イラスト:若林夏
心身の衰えや認知症、介護にお墓…年齢を重ねると直面するさまざまな問題に対して、私たちはどのように考え生きていけばいいのでしょうか。今回は、エッセイストで作家の阿川佐和子さんと詩人の伊藤比呂美さんによる対談を、共著『サワコと比呂美 女じまい』から一部抜粋してお届け。「歳をとるって面白い!」と思える「女じまいの物語」をご紹介します。

肉食系、今は昔

阿川 私は父譲りなのか、美味しいものへの執着があるんですね。贅沢したいというのじゃなくて、「ああ美味しいご飯だわ」って味わいたいの。昔はどちらかというと肉食系でお酒もけっこうたっぷり飲んでたんですが(笑)、若い頃のようにステーキがどーん、ていうのは、つらくなってきた。
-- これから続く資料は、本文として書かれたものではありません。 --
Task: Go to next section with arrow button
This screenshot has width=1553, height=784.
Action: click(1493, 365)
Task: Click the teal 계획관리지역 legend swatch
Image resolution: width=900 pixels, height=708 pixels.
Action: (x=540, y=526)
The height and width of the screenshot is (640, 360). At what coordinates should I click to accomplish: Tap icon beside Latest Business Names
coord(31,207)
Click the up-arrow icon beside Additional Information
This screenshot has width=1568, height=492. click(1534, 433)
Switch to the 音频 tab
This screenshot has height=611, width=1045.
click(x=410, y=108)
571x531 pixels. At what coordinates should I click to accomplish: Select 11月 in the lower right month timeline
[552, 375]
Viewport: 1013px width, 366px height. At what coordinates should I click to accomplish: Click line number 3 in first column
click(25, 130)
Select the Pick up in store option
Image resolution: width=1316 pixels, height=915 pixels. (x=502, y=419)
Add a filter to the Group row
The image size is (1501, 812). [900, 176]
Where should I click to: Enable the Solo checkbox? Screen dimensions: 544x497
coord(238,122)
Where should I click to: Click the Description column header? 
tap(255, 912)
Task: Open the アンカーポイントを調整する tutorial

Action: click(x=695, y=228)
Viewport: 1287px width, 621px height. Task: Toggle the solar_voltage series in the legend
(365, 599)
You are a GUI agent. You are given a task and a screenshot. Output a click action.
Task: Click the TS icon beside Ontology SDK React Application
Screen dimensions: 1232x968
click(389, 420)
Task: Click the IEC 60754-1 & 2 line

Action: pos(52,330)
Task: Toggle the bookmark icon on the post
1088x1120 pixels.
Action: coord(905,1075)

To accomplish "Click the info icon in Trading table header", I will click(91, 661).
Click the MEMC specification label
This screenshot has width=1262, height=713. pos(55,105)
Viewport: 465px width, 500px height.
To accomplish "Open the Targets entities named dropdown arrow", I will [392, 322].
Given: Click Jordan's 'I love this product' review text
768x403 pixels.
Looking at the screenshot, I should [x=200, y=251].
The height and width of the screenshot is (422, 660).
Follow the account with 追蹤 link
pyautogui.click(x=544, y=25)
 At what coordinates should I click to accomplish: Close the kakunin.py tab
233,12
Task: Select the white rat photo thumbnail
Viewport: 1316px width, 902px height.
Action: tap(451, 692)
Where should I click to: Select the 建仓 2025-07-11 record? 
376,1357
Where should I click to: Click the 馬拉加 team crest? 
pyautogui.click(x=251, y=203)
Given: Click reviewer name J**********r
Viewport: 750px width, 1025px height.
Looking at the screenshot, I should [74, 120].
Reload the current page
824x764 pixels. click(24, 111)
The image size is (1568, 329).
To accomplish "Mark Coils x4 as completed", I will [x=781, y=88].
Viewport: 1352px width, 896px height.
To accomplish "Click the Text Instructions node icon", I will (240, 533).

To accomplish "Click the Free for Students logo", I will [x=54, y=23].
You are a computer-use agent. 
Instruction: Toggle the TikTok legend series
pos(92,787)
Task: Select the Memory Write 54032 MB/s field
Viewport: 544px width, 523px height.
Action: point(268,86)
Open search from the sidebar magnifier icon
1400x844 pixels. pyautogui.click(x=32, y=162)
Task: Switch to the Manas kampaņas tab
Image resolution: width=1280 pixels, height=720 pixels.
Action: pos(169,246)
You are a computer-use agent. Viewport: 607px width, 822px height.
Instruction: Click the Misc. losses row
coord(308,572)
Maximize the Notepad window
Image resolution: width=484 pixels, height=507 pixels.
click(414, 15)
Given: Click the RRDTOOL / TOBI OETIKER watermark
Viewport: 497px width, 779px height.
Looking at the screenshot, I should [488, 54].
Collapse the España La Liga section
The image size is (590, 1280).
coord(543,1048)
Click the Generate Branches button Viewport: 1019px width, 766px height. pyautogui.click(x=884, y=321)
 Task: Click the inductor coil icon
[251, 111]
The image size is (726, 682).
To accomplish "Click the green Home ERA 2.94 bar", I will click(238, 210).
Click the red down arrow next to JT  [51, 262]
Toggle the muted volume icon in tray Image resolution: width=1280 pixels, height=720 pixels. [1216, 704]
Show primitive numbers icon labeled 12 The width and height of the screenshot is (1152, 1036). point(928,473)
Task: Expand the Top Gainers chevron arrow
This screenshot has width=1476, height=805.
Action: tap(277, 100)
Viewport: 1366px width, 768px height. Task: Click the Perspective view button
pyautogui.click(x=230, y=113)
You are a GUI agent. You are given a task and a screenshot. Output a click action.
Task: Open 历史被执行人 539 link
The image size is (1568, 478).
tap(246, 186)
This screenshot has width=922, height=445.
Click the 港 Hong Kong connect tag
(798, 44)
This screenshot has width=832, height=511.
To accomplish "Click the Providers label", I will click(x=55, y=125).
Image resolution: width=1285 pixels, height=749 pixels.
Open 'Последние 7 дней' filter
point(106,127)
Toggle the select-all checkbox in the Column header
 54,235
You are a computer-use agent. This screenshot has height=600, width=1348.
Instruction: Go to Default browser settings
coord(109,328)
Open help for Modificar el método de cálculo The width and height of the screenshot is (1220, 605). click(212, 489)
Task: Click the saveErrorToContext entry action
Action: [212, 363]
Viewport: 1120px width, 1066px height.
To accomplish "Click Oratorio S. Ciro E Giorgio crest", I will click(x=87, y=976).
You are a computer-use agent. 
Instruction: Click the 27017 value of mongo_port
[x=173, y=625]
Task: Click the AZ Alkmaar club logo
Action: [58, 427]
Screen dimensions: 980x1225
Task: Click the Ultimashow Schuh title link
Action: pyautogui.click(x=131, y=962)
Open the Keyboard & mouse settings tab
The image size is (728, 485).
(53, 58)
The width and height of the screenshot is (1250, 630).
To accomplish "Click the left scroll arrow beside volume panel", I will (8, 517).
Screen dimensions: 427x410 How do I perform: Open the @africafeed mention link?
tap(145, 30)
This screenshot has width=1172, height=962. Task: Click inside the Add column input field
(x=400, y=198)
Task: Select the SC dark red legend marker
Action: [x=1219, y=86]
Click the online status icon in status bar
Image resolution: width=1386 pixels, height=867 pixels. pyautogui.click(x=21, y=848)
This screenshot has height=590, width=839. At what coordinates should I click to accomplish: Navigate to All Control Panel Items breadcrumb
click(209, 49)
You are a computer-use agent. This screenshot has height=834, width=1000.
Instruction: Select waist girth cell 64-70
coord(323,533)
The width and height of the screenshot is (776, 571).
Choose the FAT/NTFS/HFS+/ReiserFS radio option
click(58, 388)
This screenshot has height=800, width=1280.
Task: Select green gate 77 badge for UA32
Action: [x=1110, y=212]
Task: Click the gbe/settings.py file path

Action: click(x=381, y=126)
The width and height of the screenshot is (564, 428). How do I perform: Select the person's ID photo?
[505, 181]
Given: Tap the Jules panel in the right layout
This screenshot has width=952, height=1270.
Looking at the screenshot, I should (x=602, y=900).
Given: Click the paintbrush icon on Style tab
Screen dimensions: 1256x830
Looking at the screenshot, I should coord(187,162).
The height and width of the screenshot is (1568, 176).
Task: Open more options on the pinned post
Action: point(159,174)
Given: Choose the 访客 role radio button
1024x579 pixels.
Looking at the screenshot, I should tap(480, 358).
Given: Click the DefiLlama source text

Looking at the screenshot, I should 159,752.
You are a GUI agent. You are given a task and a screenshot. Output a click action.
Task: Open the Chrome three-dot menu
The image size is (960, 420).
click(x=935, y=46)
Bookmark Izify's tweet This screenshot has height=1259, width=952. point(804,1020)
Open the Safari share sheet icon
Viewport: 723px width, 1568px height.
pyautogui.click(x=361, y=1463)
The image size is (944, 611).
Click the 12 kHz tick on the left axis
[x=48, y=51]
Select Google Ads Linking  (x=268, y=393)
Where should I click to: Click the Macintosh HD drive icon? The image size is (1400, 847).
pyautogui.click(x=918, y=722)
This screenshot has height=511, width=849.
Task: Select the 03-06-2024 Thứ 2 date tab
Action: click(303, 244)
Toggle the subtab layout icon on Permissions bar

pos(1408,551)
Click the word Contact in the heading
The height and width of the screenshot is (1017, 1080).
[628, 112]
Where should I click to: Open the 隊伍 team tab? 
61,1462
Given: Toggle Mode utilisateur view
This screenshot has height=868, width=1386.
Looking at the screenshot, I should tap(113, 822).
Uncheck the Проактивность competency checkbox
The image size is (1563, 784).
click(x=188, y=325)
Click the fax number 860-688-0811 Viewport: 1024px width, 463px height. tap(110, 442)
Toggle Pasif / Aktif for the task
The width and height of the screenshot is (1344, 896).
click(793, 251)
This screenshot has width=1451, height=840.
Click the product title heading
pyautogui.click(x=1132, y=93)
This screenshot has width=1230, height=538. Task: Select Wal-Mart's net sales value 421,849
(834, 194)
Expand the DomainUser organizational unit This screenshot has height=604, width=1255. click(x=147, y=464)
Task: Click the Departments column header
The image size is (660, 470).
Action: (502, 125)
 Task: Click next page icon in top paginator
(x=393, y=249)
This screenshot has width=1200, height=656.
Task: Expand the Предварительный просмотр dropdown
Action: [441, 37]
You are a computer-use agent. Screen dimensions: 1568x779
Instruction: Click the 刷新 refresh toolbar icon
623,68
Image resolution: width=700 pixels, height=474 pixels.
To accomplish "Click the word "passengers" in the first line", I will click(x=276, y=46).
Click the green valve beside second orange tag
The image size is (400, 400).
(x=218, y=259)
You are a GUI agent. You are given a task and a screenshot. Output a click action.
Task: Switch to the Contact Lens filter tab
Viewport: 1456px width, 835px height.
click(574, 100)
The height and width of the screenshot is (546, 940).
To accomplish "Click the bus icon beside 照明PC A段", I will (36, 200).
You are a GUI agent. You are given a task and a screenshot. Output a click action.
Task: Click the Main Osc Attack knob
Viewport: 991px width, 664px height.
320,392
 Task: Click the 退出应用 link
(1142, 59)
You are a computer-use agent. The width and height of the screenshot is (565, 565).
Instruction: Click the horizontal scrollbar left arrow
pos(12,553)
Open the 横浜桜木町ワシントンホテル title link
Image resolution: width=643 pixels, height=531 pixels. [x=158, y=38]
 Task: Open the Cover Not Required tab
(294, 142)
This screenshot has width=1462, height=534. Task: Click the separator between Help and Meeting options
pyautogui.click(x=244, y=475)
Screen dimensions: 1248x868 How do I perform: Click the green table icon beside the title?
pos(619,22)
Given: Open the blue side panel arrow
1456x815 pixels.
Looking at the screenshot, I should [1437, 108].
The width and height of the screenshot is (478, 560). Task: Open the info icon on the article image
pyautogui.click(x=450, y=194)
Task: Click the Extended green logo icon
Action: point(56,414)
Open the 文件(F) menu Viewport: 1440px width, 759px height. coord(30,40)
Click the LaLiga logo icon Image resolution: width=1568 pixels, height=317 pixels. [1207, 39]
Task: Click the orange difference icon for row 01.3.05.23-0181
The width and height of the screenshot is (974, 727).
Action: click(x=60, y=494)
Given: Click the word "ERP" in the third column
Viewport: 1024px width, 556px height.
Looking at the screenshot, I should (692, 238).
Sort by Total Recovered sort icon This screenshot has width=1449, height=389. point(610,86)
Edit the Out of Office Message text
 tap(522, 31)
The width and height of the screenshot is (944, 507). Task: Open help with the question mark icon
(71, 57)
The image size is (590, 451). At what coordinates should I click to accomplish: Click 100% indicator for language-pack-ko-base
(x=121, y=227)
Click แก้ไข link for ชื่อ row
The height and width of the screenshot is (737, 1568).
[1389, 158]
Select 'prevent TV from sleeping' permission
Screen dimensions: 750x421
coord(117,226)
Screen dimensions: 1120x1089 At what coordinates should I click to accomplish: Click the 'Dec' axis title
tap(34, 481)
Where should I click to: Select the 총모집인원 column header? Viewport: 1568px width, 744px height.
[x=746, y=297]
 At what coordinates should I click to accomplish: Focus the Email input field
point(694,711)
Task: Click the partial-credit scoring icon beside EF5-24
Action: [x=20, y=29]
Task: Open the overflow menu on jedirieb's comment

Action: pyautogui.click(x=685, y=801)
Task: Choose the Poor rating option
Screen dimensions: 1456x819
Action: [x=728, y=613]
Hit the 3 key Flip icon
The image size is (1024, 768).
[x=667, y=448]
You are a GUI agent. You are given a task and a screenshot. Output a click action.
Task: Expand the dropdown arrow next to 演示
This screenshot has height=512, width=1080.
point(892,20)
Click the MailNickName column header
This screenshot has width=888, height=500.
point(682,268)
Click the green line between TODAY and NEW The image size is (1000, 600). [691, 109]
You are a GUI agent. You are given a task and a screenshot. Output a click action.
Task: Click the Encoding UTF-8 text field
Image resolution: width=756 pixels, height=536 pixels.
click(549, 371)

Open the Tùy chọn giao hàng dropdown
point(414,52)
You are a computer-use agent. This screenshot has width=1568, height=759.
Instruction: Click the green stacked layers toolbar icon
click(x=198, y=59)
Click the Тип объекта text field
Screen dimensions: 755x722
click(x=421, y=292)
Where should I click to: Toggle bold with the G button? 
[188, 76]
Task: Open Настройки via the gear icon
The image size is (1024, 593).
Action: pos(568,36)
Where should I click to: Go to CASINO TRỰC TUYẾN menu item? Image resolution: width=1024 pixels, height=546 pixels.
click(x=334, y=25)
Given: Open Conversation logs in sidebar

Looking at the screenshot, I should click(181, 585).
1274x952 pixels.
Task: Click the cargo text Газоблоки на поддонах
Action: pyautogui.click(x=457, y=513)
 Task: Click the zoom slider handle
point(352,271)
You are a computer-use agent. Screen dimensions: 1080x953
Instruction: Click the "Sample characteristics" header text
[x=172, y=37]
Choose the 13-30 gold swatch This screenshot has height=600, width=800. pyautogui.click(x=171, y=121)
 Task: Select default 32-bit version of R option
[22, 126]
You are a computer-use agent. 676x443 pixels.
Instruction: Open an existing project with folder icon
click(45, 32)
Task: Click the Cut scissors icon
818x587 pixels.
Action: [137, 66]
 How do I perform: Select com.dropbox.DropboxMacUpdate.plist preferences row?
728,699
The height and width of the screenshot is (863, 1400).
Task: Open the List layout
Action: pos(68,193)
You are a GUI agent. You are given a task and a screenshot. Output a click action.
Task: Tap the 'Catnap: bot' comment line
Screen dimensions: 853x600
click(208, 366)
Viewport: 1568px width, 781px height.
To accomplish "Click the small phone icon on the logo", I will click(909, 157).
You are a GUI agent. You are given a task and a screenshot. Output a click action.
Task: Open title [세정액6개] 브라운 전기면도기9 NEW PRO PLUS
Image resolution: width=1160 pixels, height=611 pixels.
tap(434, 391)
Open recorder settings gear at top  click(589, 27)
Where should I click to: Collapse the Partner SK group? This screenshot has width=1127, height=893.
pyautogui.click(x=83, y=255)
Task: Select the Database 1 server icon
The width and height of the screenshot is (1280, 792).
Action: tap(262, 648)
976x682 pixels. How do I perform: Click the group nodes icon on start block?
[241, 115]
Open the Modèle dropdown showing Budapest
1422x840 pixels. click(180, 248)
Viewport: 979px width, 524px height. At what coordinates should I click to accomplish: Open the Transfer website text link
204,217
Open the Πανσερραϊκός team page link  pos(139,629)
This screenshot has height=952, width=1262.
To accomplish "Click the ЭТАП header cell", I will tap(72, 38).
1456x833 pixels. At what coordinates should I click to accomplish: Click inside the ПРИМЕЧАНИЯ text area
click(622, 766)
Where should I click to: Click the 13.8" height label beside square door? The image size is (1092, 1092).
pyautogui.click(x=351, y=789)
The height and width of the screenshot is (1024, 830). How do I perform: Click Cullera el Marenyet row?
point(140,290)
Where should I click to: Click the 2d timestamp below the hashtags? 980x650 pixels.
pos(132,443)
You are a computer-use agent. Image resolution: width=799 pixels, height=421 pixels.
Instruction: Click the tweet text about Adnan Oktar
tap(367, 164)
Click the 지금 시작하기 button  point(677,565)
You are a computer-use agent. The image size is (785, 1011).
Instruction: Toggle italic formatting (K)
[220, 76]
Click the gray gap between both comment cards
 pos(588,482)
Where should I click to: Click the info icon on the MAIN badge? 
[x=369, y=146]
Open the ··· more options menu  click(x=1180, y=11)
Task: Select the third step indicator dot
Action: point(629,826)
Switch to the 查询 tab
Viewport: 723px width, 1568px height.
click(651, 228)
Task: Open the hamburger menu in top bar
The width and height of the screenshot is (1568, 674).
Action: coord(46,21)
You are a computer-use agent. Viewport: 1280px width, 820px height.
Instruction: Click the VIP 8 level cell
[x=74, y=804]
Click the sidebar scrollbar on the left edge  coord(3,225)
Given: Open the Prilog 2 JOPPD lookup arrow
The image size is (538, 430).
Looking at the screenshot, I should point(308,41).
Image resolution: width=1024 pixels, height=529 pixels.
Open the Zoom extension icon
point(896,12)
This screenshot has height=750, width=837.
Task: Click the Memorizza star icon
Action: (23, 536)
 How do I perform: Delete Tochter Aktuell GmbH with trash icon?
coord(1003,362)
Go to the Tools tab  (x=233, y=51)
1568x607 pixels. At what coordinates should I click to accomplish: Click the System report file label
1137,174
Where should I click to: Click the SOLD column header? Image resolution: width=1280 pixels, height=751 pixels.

あと、酒量も減りました。

伊藤 私はもともと、そんなに飲めない。そもそも、酔っ払いって大嫌いだしね。ひとり暮らしで料理もほとんどしません。犬たち用の鶏肉をまとめてローストするくらい。

阿川 私、料理はしますよ。今日も夜ご飯に何作ろうか、考えながら帰ります。それも楽しみだし、だから、からだが元気なうちに高齢者施設に入って、三食用意されるような生活をするのはどうもねぇ。自分で食べたいものを作りたいから。

伊藤 まだ食べることは問題ないの。

阿川 歯はちゃんと全部、自分の歯です。歯医者さんには、いくつかの歯にひびが入ってるって言われてますけど、でもねえ、70年も酷使してるんだから、そんなもんでしょう。